__WRITTEN EXERCISE__: Copy the lines from the one with "Viewport: 1000px width, 559px" up to and including the one with "pyautogui.click(x=38, y=116)", switching "sidebar" to "toolbar" and keeping everything else the same. Leave the pictures out.

──────── GIVEN ENTRIES ────────

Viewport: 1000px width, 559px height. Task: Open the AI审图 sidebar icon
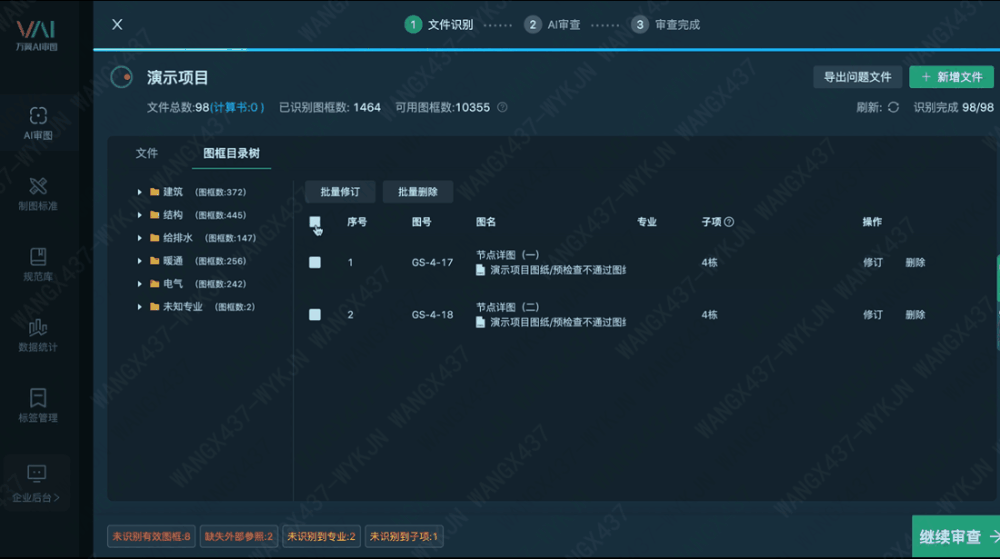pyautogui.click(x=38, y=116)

────────
──────── GIVEN ENTRIES ────────

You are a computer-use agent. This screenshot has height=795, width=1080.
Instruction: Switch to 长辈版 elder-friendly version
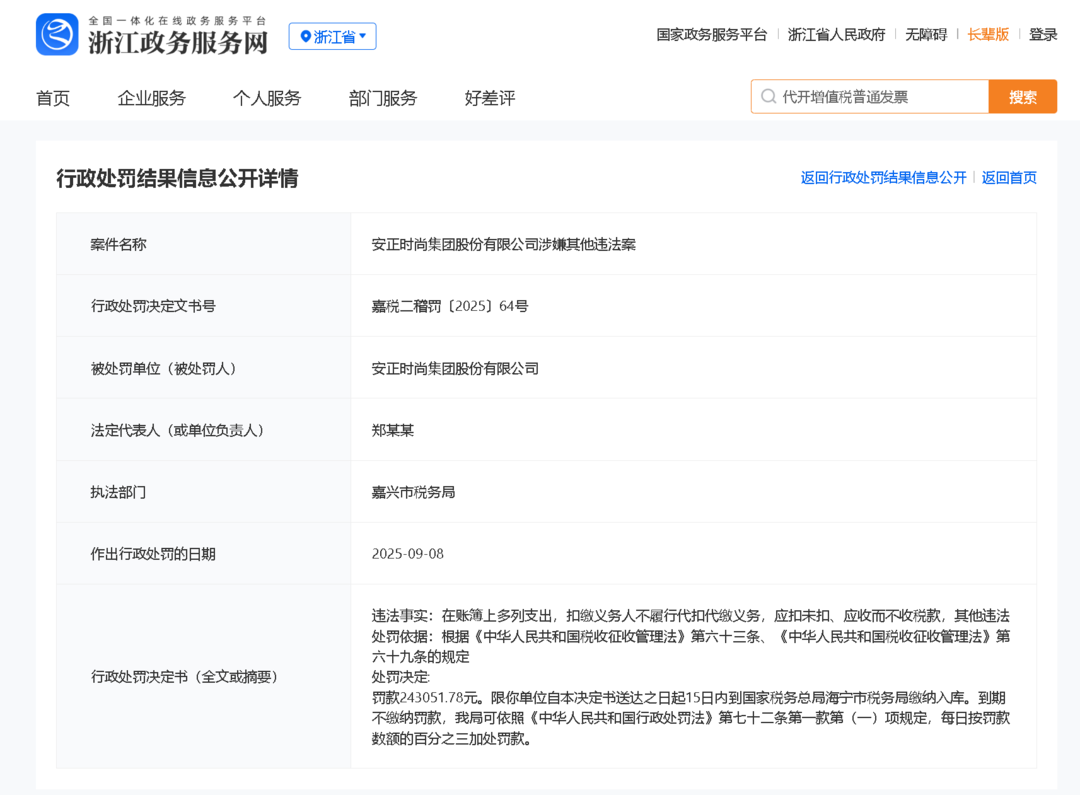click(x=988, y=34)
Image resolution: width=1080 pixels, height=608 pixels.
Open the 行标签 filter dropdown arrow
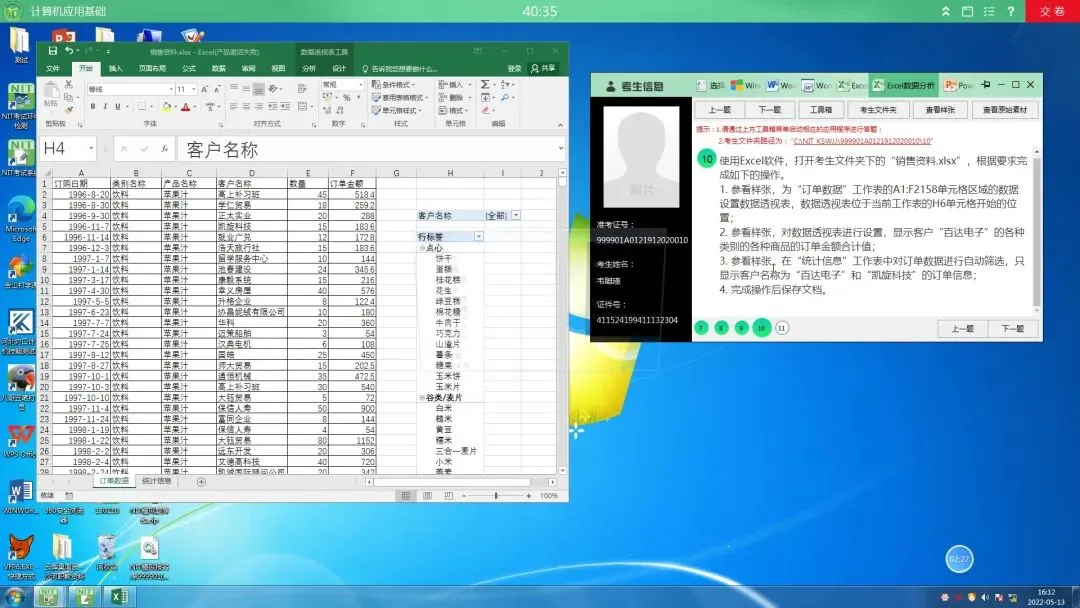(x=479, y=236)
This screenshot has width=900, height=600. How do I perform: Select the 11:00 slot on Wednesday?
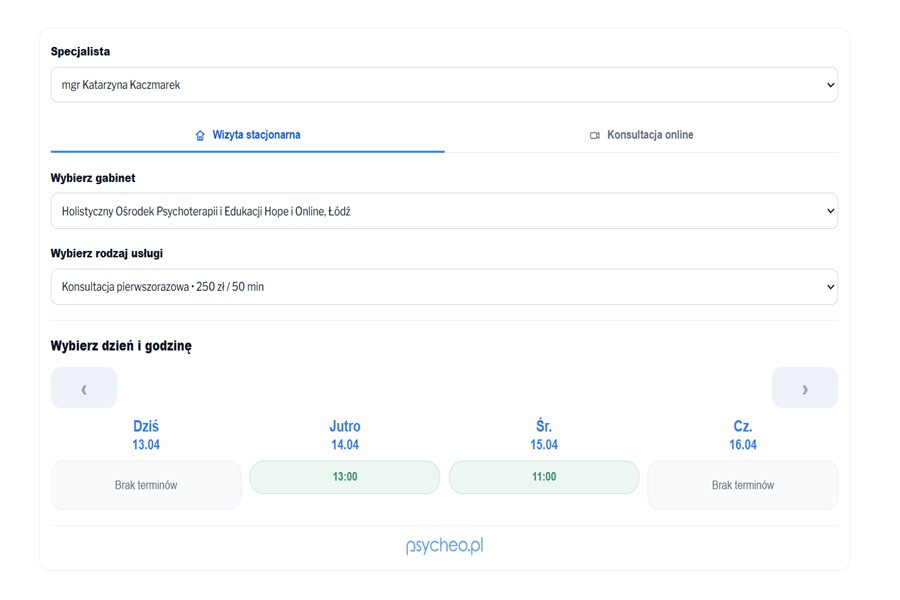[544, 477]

────────

__THE ANSWER__:
Viewport: 1000px width, 559px height. Task: Open the AI审图 toolbar icon
pyautogui.click(x=38, y=116)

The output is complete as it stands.